(Stored data entries)
• • •

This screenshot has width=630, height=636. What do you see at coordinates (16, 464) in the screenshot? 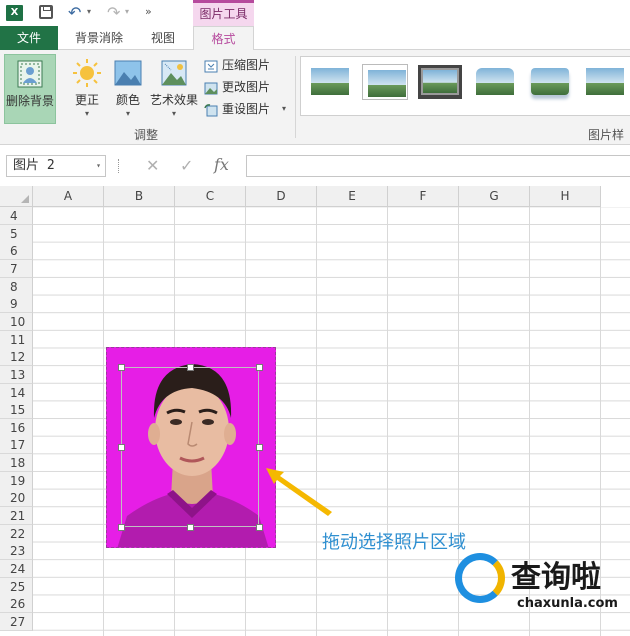
I see `row-header: 18` at bounding box center [16, 464].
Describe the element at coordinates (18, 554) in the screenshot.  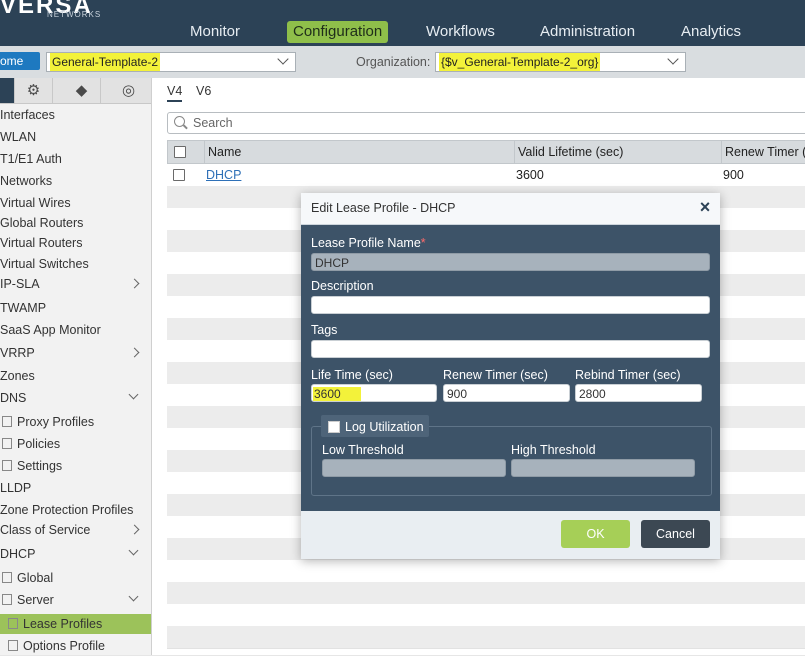
I see `sidebar-item-label: DHCP` at that location.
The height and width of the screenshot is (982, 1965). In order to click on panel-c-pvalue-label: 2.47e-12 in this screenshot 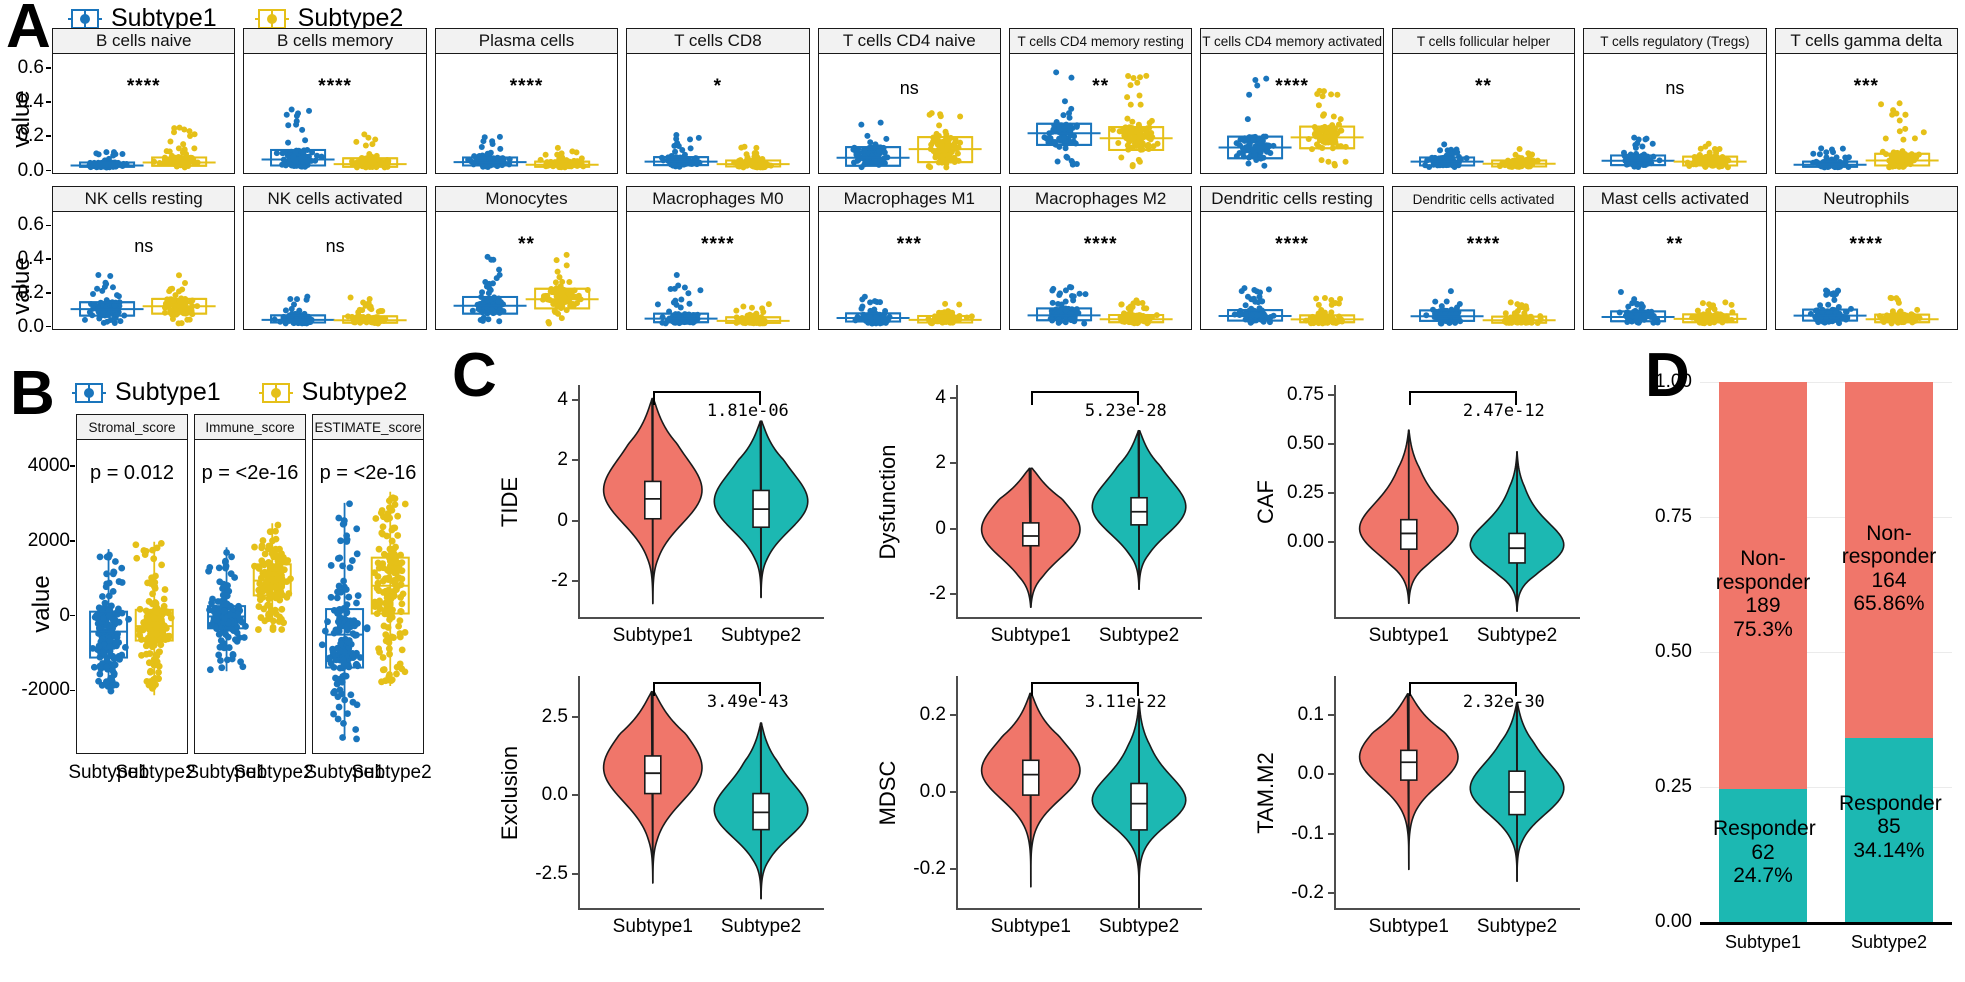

• • •

◆ **How to complete this task**:
Rewrite the data above with every instance of "screenshot" changed to "image" and all other text left intact. Leave the pictures out of the rewritten version.

◆ **Solution to this problem**:
This image has width=630, height=636. What do you see at coordinates (16, 464) in the image? 
I see `row-header: 18` at bounding box center [16, 464].
Describe the element at coordinates (18, 554) in the image.  
I see `sidebar-item-label: DHCP` at that location.
The height and width of the image is (982, 1965). In order to click on panel-c-pvalue-label: 2.47e-12 in this image 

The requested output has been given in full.